Définition générale et objectifs des cybercriminels
Un logiciel malveillant, ou malware, est un programme conçu pour perturber, endommager ou obtenir un accès non autorisé à des systèmes informatiques. Ces programmes sont développés avec une intention nuisible, visant à compromettre la sécurité, la confidentialité ou l’intégrité des données et des systèmes. Les cybercriminels utilisent ces outils pour diverses raisons. Leurs objectifs incluent souvent le vol de données sensibles, l’obtention d’informations bancaires, la vente d’accès à des ressources informatiques compromises ou l’extorsion de paiements.
Synonymes courants et terminologie
Le terme « malware » est une contraction de l’anglais « malicious software ». En français, il est couramment traduit par « logiciel malveillant » ou « maliciel ». On rencontre également l’expression « programme nuisible » pour désigner cette catégorie générale de menaces informatiques. Le terme « virus » est souvent employé de manière générique par le public pour désigner toute menace, alors qu’il ne représente en réalité qu’un type spécifique de logiciel malveillant.

Les deux grandes catégories de malwares : mode d’action et finalité
Pour mieux appréhender la diversité des menaces, les logiciels malveillants peuvent être distingués en deux grandes catégories principales, basées sur la manière dont ils opèrent et sur ce qu’ils cherchent à accomplir.
Classification par mode d’action et propagation
Cette catégorie regroupe les malwares qui se définissent principalement par la façon dont ils infectent un système, se propagent ou maintiennent un accès. * Le virus informatique est un logiciel malveillant capable de se reproduire. Il s’ajoute à d’autres fichiers ou programmes et s’exécute lorsque ces derniers sont lancés ou ouverts. Les virus peuvent causer des dommages variés, allant de l’inutilisabilité de fichiers à un blocage complet du système d’exploitation. * Le cheval de Troie (trojan) dissimule un code malveillant derrière une apparence légitime ou utile. Contrairement au virus, il ne se reproduit pas par lui-même. Une fois installé, il permet à un pirate de s’introduire sur un système pour attaquer ses ressources à l’insu de l’utilisateur, ouvrant souvent la voie à d’autres menaces. * Les exploits et kits d’exploitation tirent parti des vulnérabilités logicielles pour contourner les mesures de sécurité et installer des malwares.
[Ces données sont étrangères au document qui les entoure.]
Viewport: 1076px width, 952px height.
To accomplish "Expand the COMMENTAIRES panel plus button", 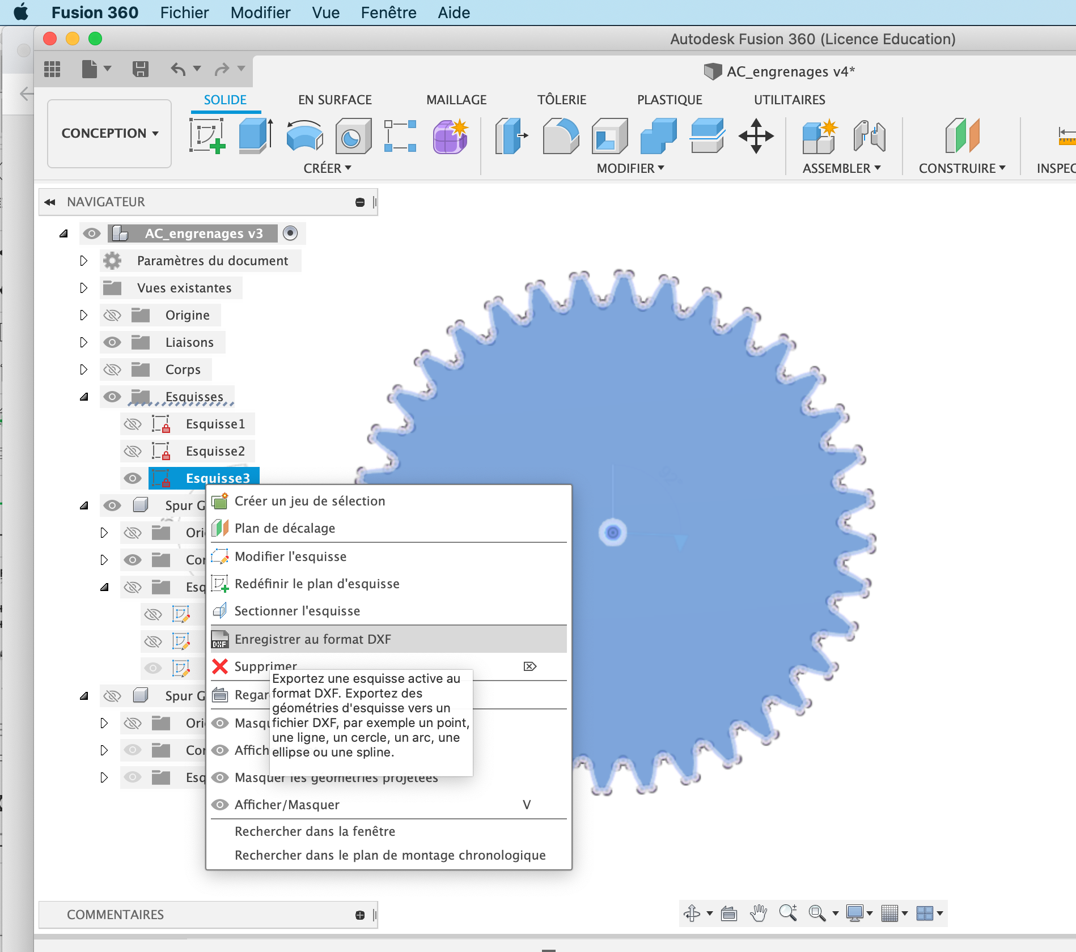I will pos(360,915).
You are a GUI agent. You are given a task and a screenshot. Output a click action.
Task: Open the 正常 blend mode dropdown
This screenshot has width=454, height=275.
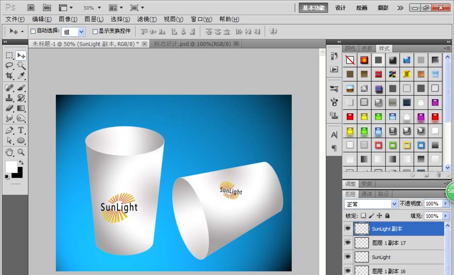(370, 204)
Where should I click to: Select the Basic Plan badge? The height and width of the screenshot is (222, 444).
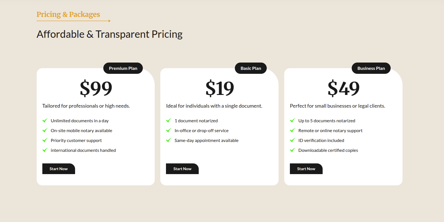pyautogui.click(x=251, y=68)
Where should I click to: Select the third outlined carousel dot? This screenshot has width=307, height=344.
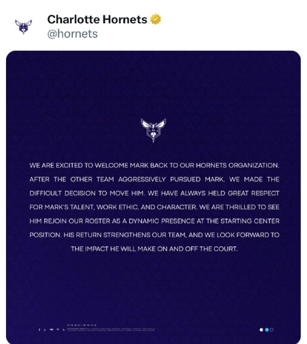[272, 330]
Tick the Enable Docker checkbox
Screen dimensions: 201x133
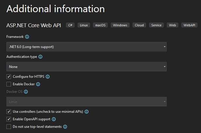point(9,84)
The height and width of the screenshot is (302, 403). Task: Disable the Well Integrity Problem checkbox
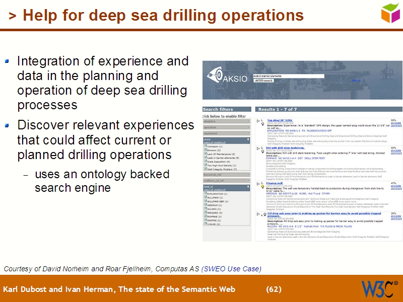click(205, 169)
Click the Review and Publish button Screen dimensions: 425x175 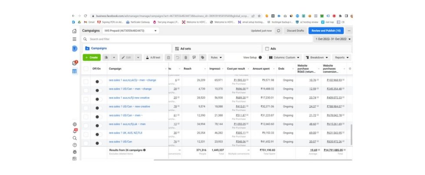325,30
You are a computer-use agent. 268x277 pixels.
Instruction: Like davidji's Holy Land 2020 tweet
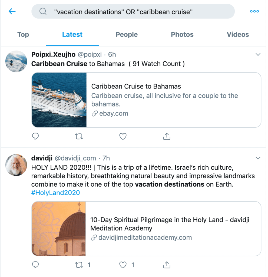pos(123,265)
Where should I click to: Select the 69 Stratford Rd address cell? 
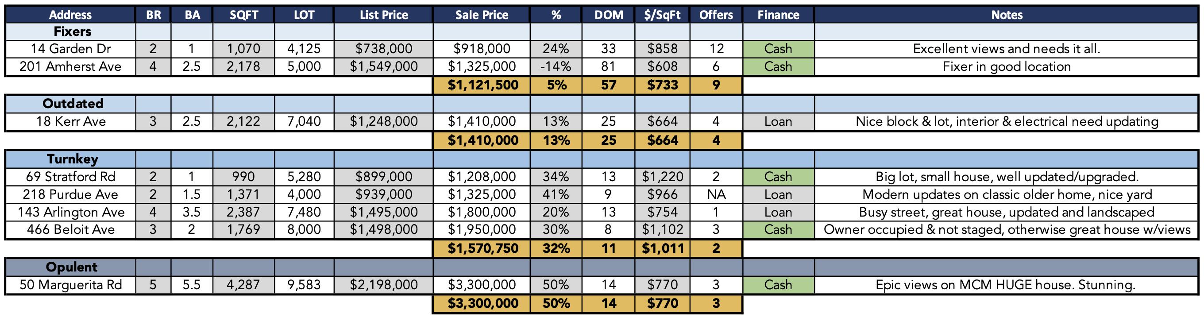click(x=70, y=177)
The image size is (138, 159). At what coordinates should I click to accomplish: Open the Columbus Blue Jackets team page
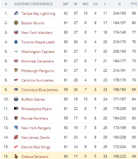coord(40,90)
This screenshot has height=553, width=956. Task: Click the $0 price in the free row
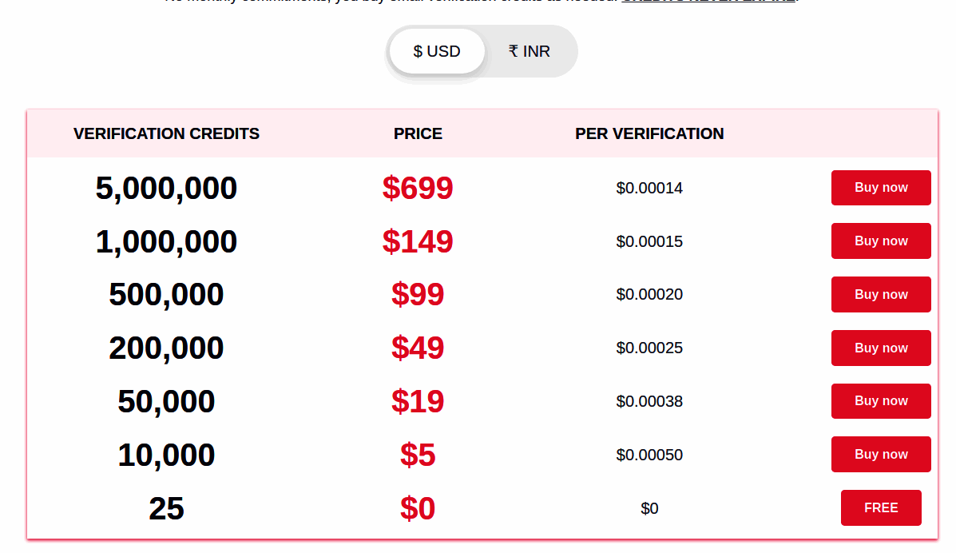click(418, 508)
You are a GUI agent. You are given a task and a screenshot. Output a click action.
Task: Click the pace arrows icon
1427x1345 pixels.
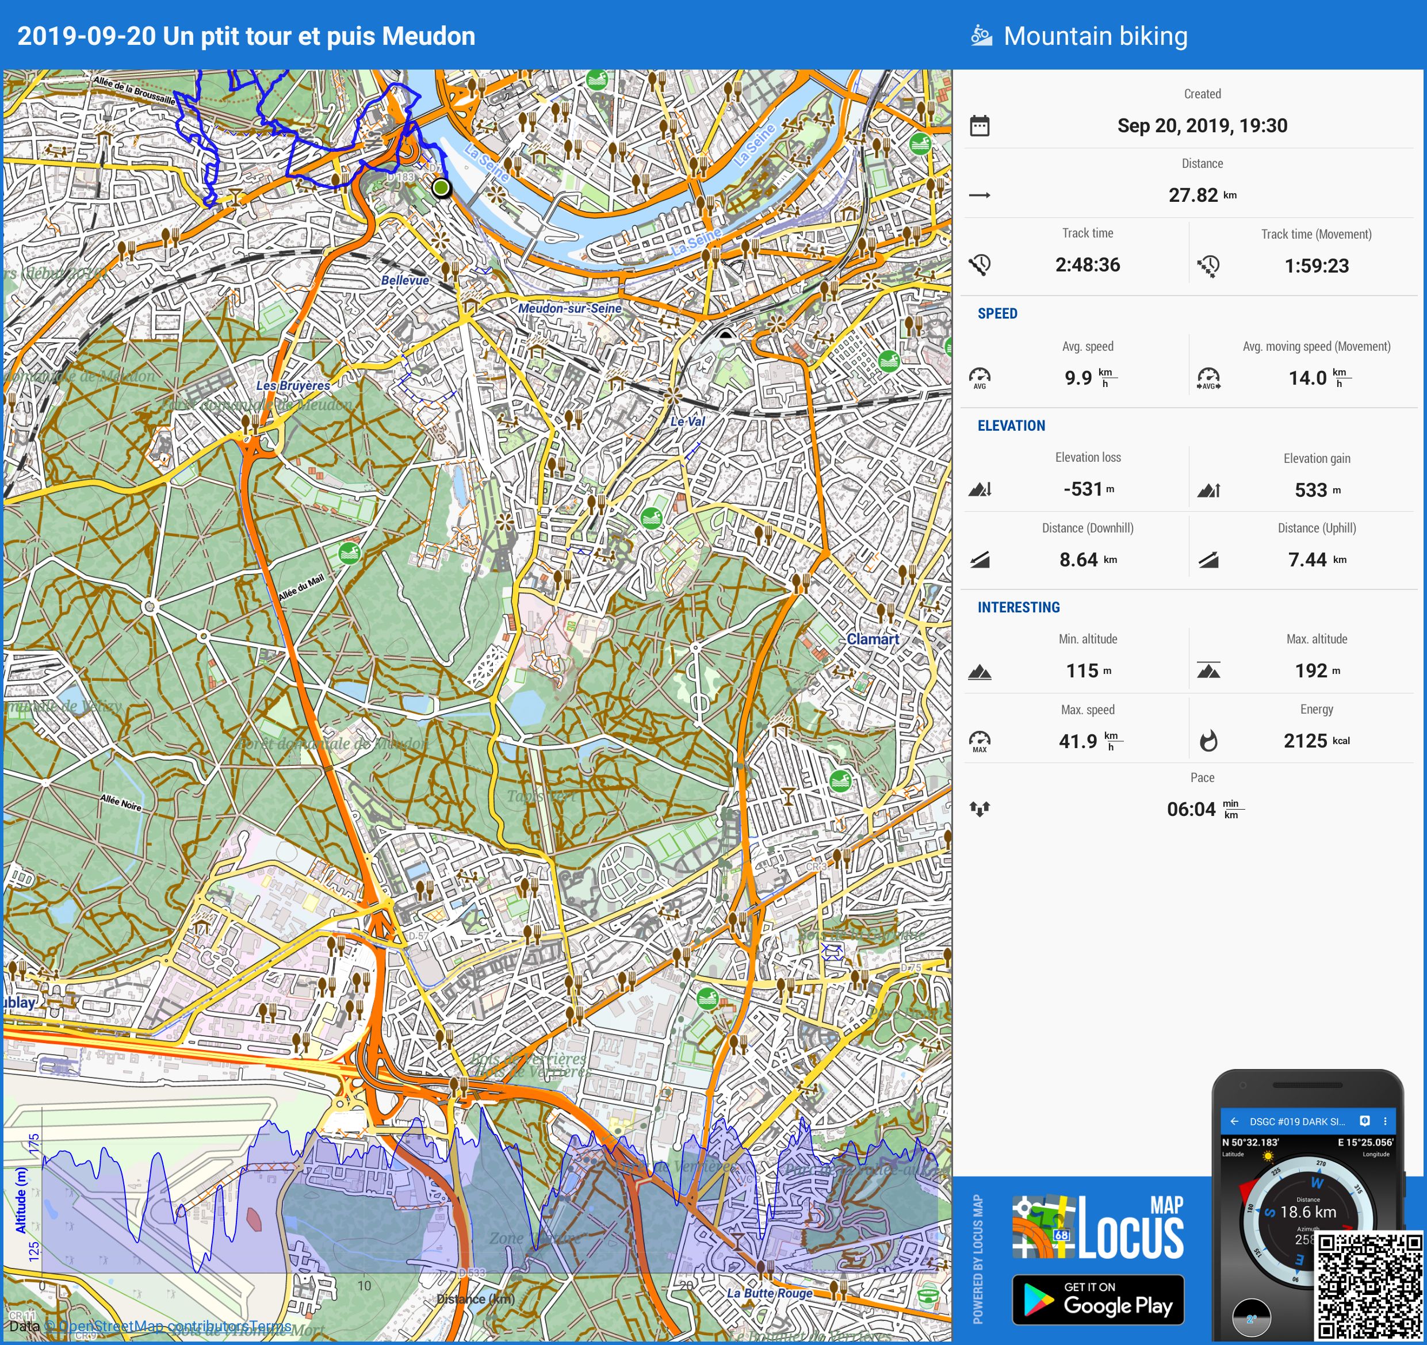point(980,809)
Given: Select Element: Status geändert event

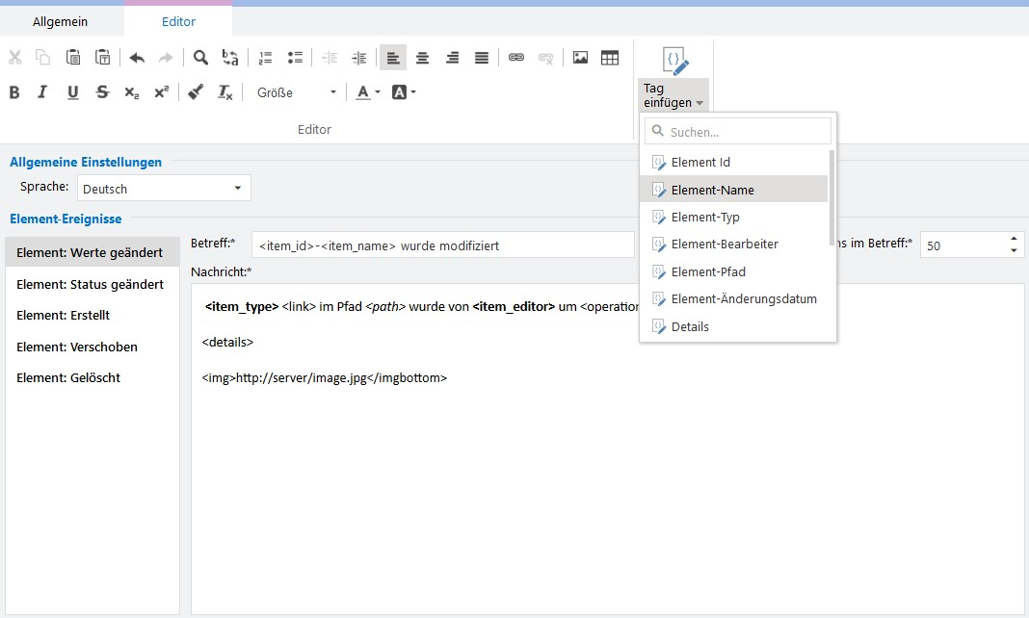Looking at the screenshot, I should 90,285.
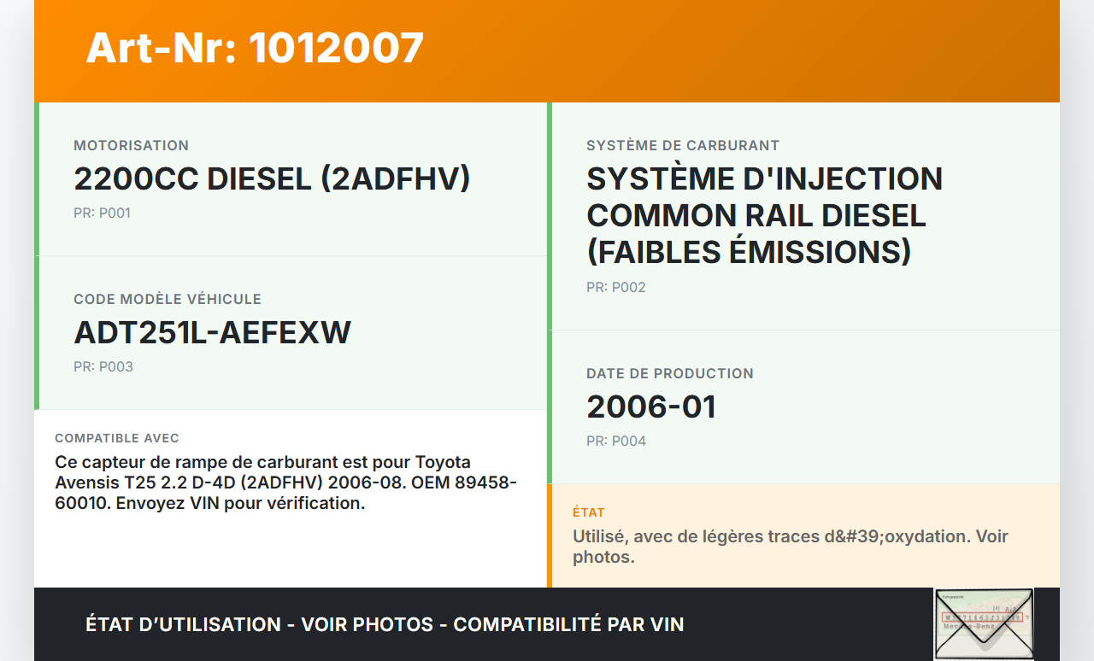Click the CODE MODÈLE VÉHICULE label
1094x661 pixels.
point(167,300)
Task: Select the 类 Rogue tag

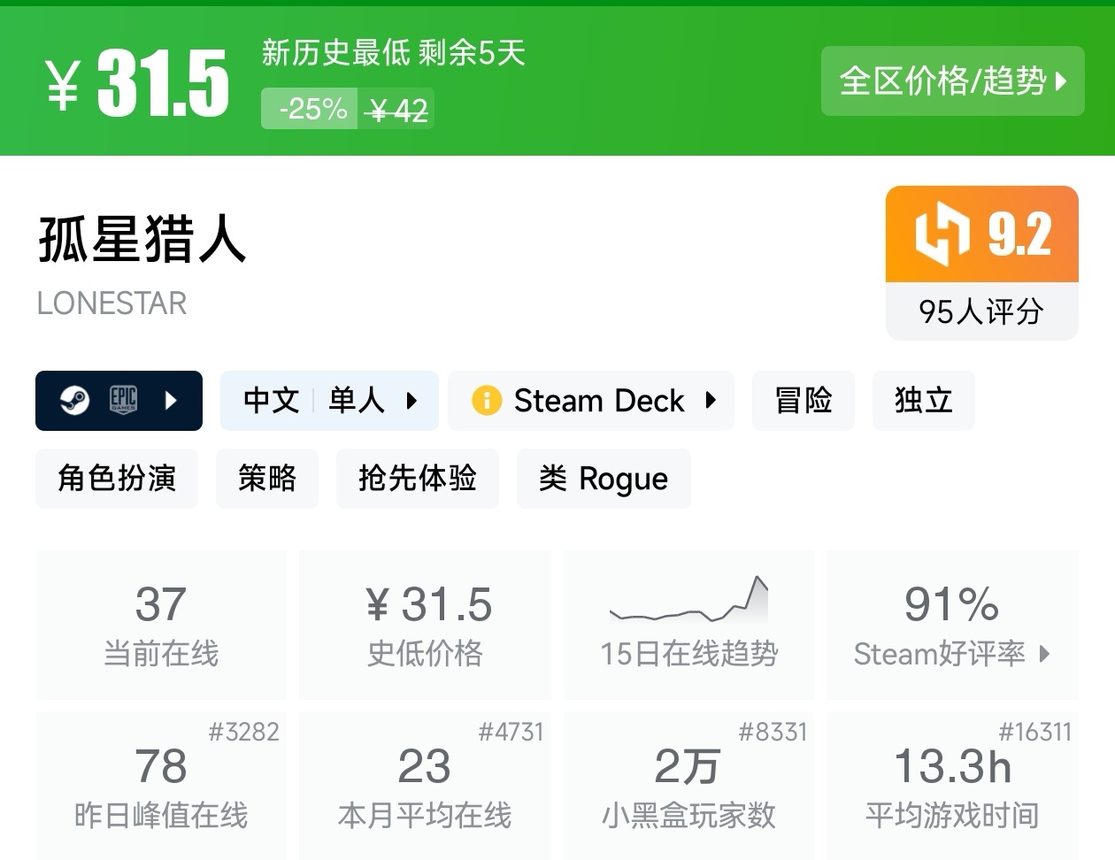Action: pos(603,479)
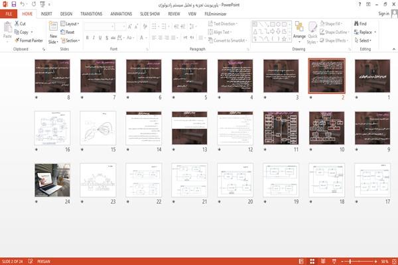398x265 pixels.
Task: Expand the Layout dropdown
Action: 70,24
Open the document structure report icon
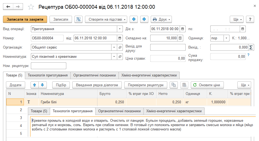This screenshot has width=259, height=141. 78,19
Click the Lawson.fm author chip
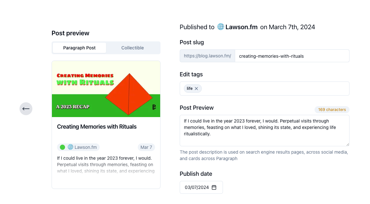 click(x=78, y=147)

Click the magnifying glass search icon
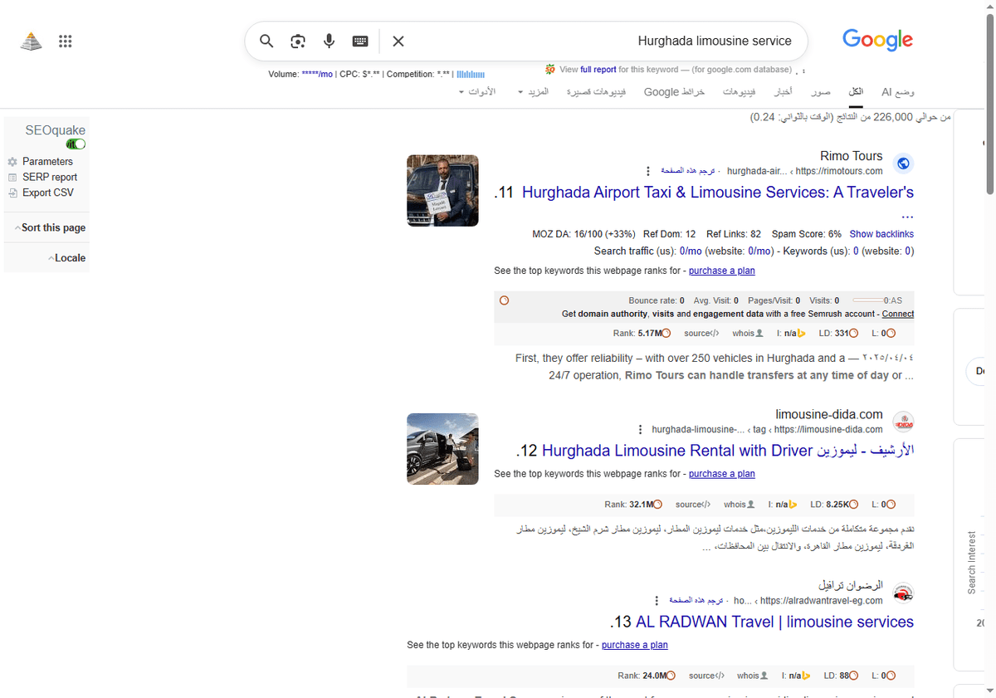(x=266, y=41)
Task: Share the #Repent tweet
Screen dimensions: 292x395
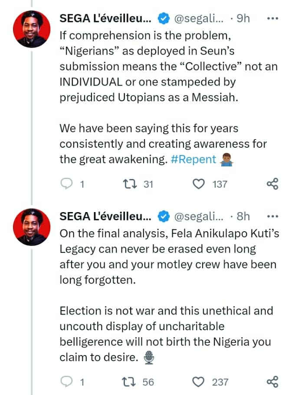Action: [x=272, y=184]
Ils ciblent des failles connues dans des programmes couramment utilisés comme les navigateurs web ou les lecteurs PDF. Leur mode d’action est d’exploiter une faiblesse technique pour s’infiltrer. * La porte dérobée (backdoor) est un accès dissimulé, logiciel ou matériel. Elle permet à un utilisateur non autorisé de se connecter furtivement et à distance à une machine via le réseau Internet ou local. Les backdoors sont utilisées pour effectuer des actions nuisibles à distance, comme la manipulation de fichiers ou l’installation de logiciels, assurant une persistance discrète sur le système.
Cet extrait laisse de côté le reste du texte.